Les 4 février et 2 avril 2015, l’occasion nous a été donnée d’examiner une proposition de loi autorisant l’usage contrôlé du cannabis, présentée par Mme Esther Benbassa. Les trois articles de ce texte ayant été successivement supprimés par notre assemblée, nous n’avons même pas eu à procéder à un vote sur l’ensemble.

Mais, aujourd’hui, nous débattons d’un autre sujet : l’usage thérapeutique du cannabis dans un cadre strictement clinique, excluant naturellement les motivations auto-thérapeutiques ou récréatives.

Ce recours est encore controversé en raison des effets indésirables induits par cette substance.

Effectivement, l’analyse de l’intérêt thérapeutique du cannabis, dont l’usage n’est pas sans risque sur la santé du patient, doit être rattachée à une information scientifique exhaustive et faire l’unanimité des professionnels de santé. Ce travail d’expertise permettra de tirer des conclusions communes, lesquelles conduiront, dans un deuxième temps, à une phase d’expérimentation puis, dans un troisième temps, à une décision politique finale.
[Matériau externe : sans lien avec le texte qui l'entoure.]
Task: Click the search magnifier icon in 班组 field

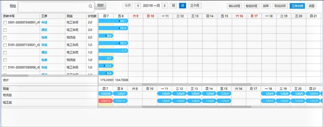Action: click(x=90, y=6)
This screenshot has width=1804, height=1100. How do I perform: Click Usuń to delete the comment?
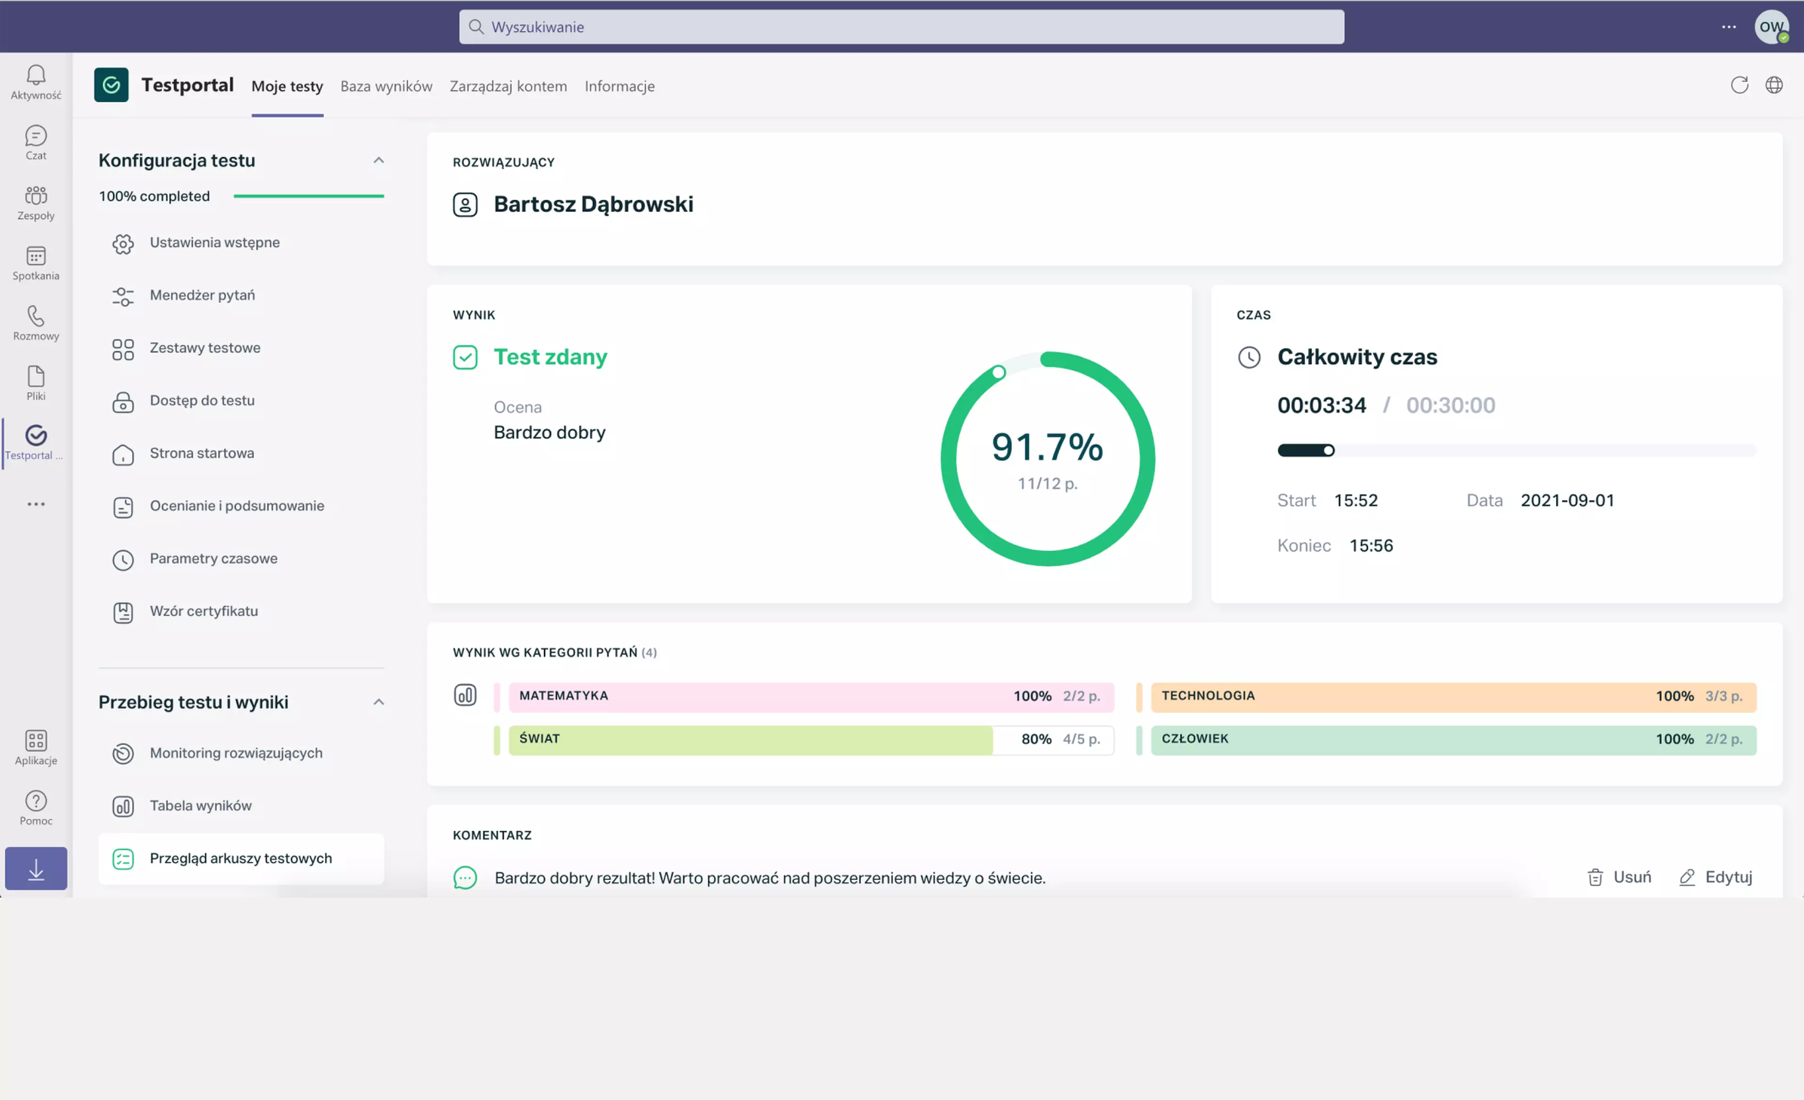(x=1619, y=877)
Une nouvelle réunion du comité d’experts aura lieu le 26 juin.

Tout reste donc encore à préciser, me semble-t-il, avant d’ouvrir le recours à l’usage thérapeutique du cannabis.

Autrement dit, l’avenir du cannabis en France est encore incertain, même dans le circuit médical. De nombreux points sont à l’étude, comme la posologie adaptée à chaque patient, la formule pharmaceutique, le lieu de délivrance – pharmacie, hôpital, etc. Les experts poursuivent le travail, avant que n’intervienne la phase d’expérimentation.

Pour le moment, une trentaine de pays dans le monde et de nombreux États américains autorisent le cannabis thérapeutique. Parmi eux figurent le Canada, certains États de l’Union européenne, ainsi que la Suisse, la Norvège, Israël et la Turquie.

Le législateur est le garant de l’intérêt général, rappelons-le. Il ne remplirait pas sa mission en repoussant les limites d’une société dont le besoin fondamental est celui du repère.

Il ne nous appartient pas de minimiser ou de nier les incidences sur la santé de l’usage de la drogue. Le cannabis, soyons clairs, constitue un vrai enjeu de santé publique, car il n’y a pas de consommation de drogue sans effets nocifs sur la santé et le psychisme.

Vous l’aurez compris, monsieur le secrétaire d’État, je tiens à attirer l’attention sur la nécessaire vigilance des responsables politiques. Ces derniers doivent demander un bilan éclairé de l’usage thérapeutique du cannabis.

Les avancées scientifiques sont remarquables ; il y a une volonté forte de prendre en charge la douleur des patients, de soulager certains symptômes ou certains effets secondaires des traitements. À ce stade, les études sont encore lacunaires, mais les experts de la santé en France œuvrent pour examiner l’ensemble des modalités.

Ce qui compte à mes yeux, monsieur le secrétaire d’État, c’est le bénéfice pour le patient, en prenant bien entendu en considération les effets indésirables à court, moyen et long termes. J’entends par là que la situation d’une personne en fin de vie n’est pas la même que celle d’un jeune enfant ou d’un adolescent en construction.

Telles sont les réflexions que je tenais à apporter au débat.